### Exercise goal
Which lines in the records below contain the word "Open"? Copy each of them.
Dataset content: Begin
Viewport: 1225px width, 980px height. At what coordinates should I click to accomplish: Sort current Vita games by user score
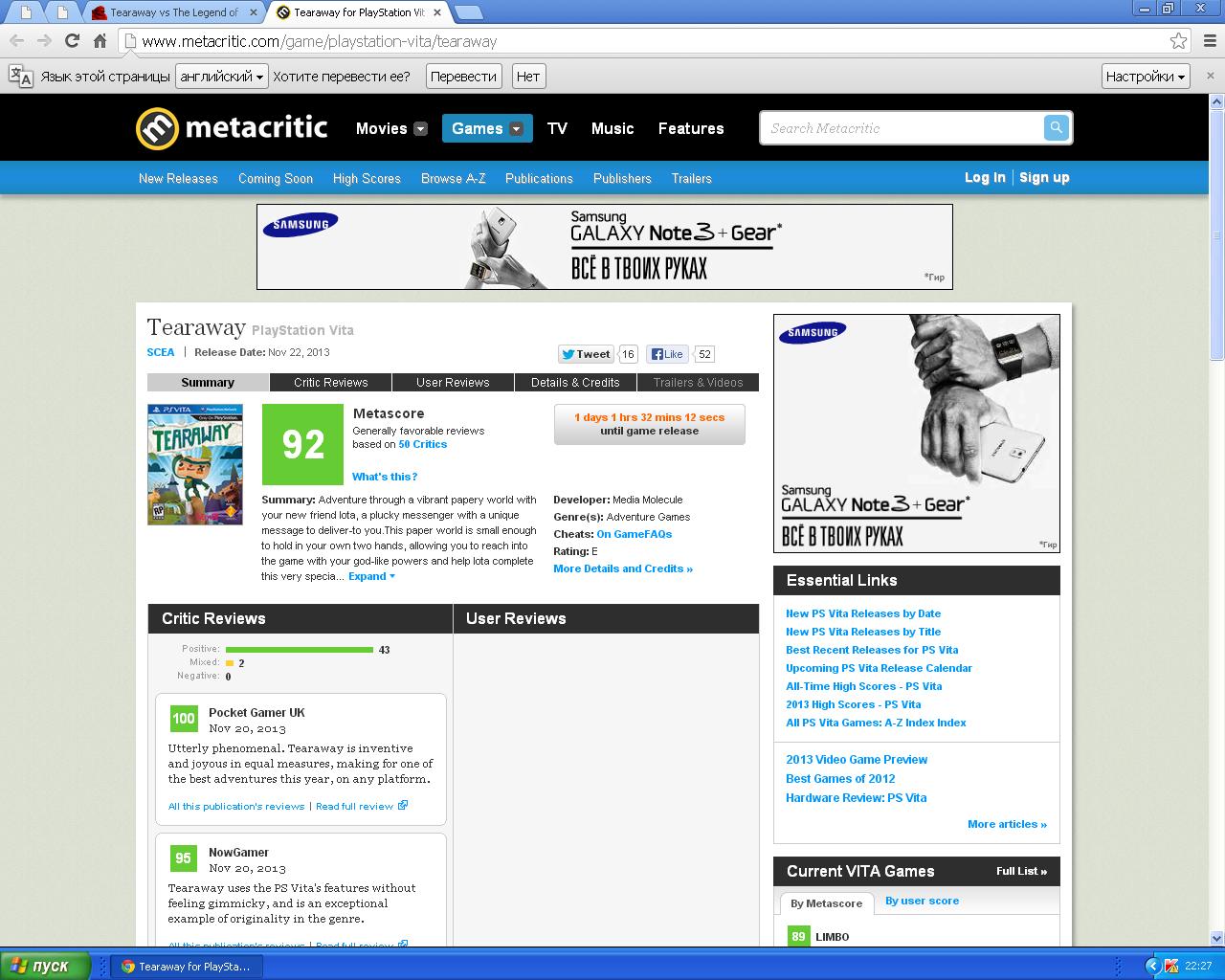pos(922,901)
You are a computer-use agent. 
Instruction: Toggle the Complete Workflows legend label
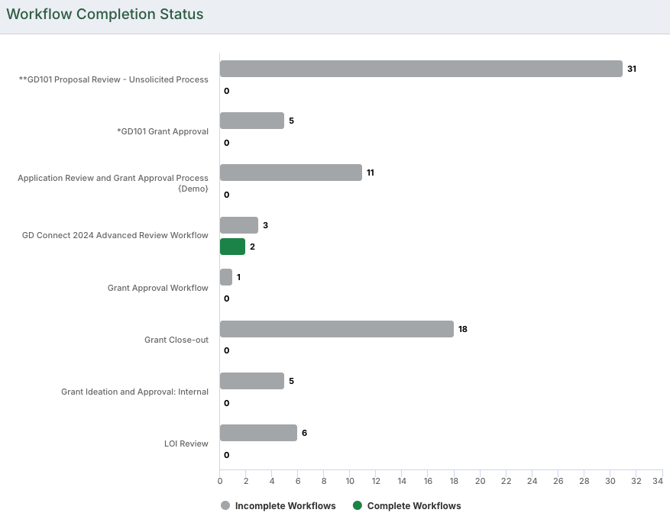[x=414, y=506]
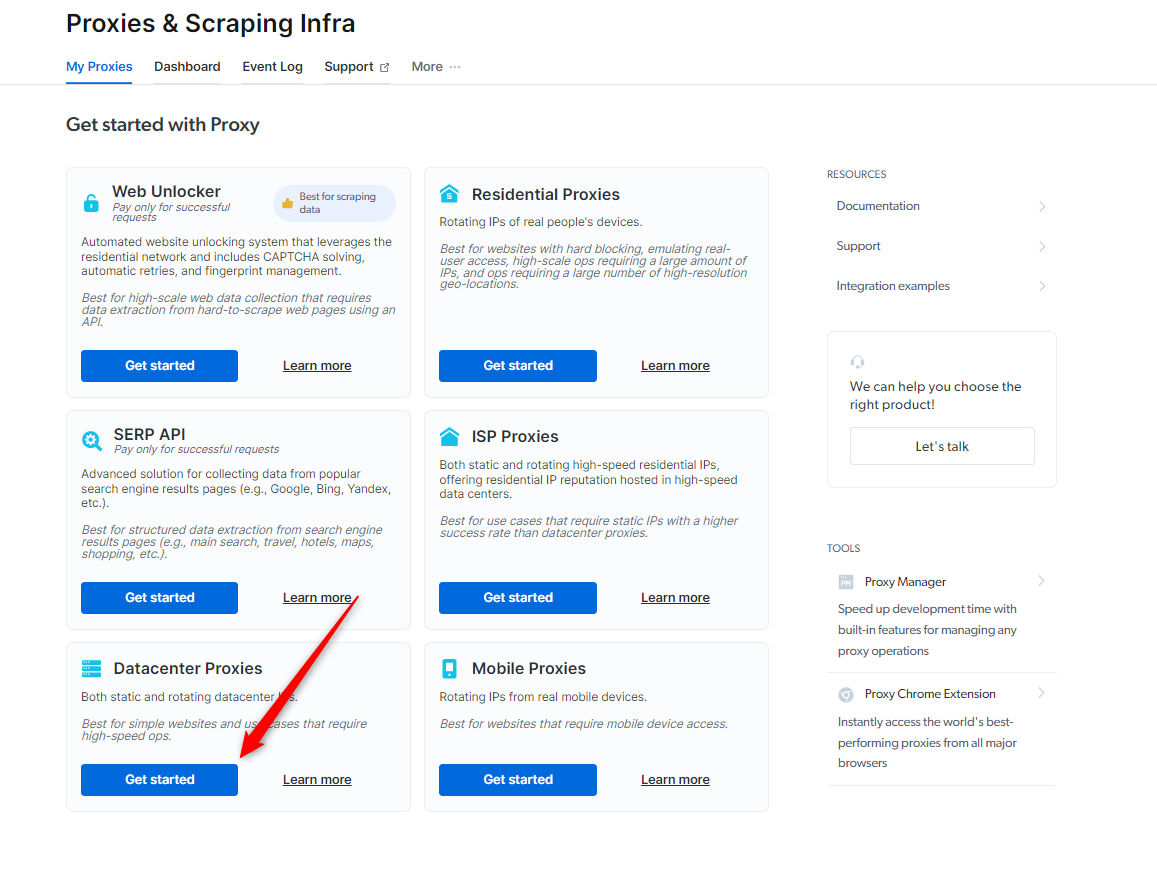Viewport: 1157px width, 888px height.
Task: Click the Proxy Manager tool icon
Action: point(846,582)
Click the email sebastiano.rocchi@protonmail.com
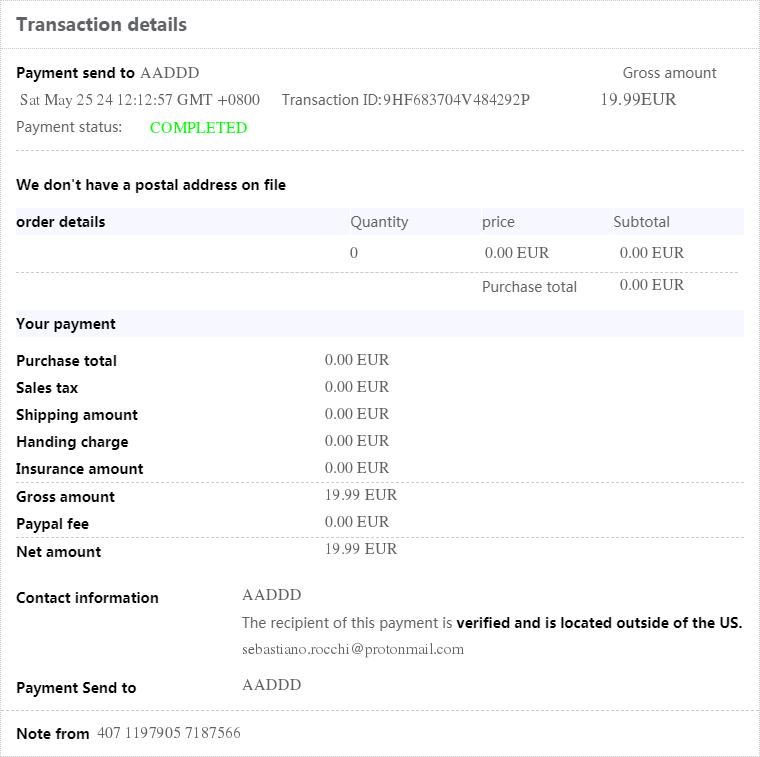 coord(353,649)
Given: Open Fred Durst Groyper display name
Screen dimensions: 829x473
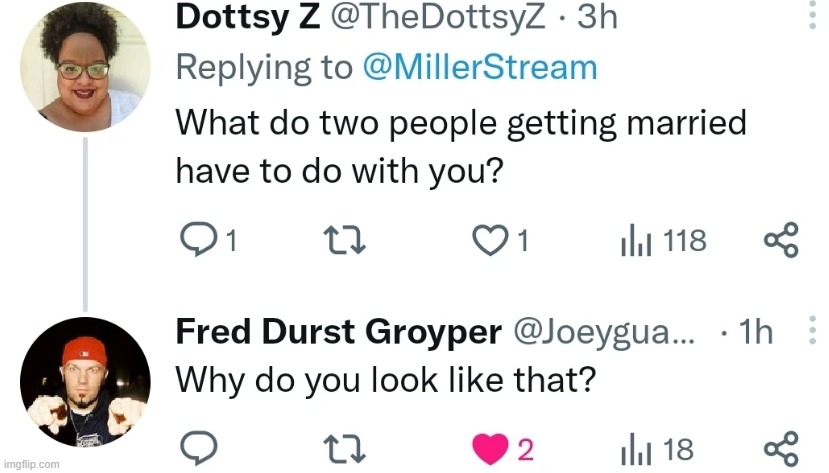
Dataset content: End
Dataset content: Begin
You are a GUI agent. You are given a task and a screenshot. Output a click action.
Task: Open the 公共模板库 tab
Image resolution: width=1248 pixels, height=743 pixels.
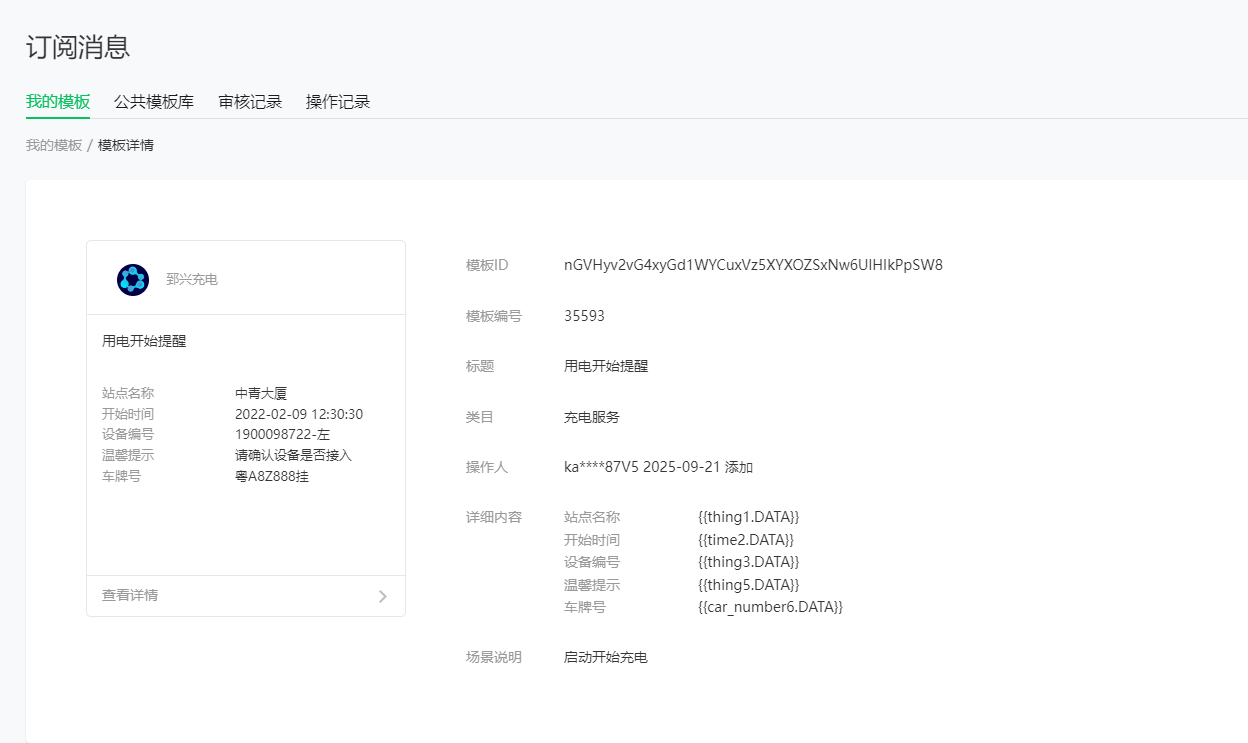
Dataset content: End
Dataset content: Begin
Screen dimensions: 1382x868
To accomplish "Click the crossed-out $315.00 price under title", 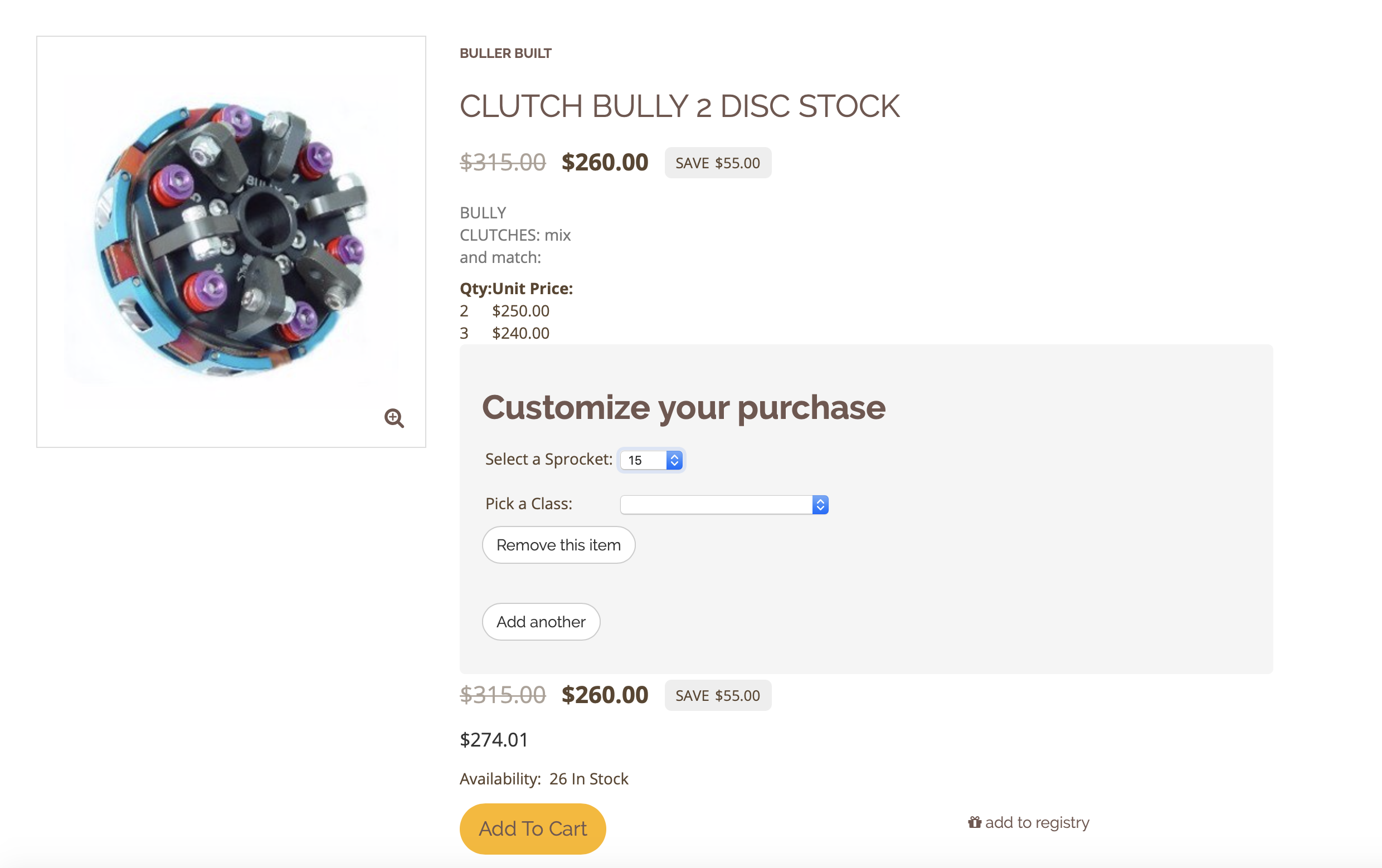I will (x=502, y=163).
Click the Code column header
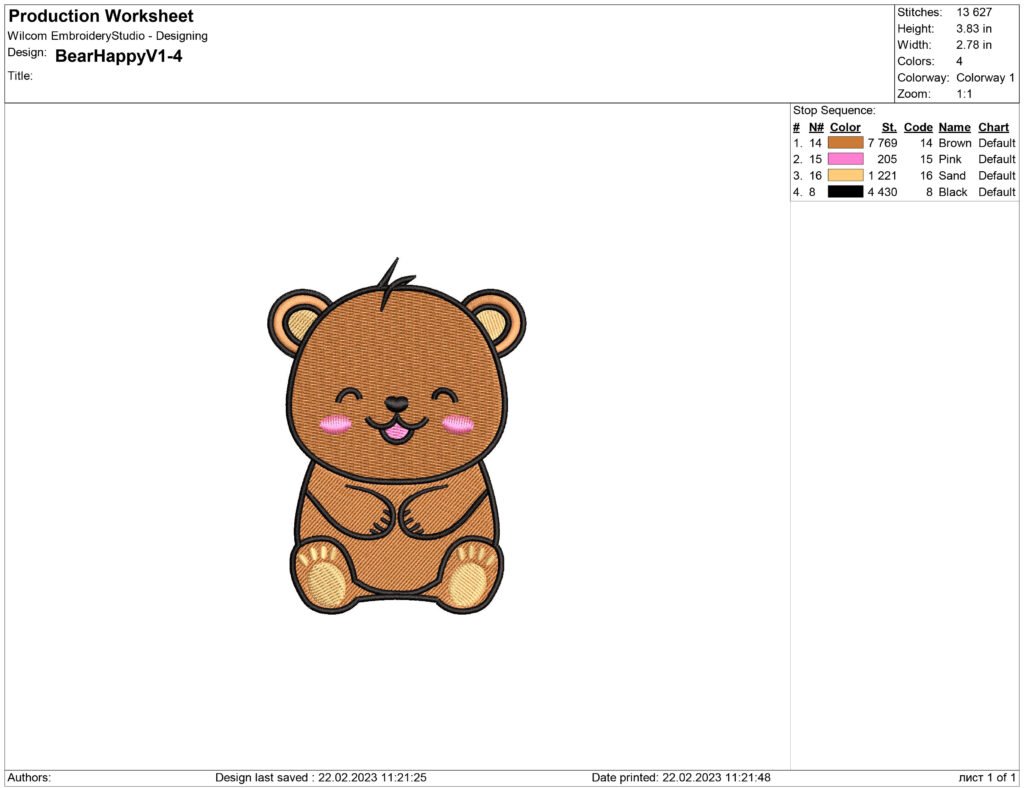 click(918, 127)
Dataset content: End
### Your response
Given: Open Fred Durst Groyper display name
Task: Open the 公共模板库 tab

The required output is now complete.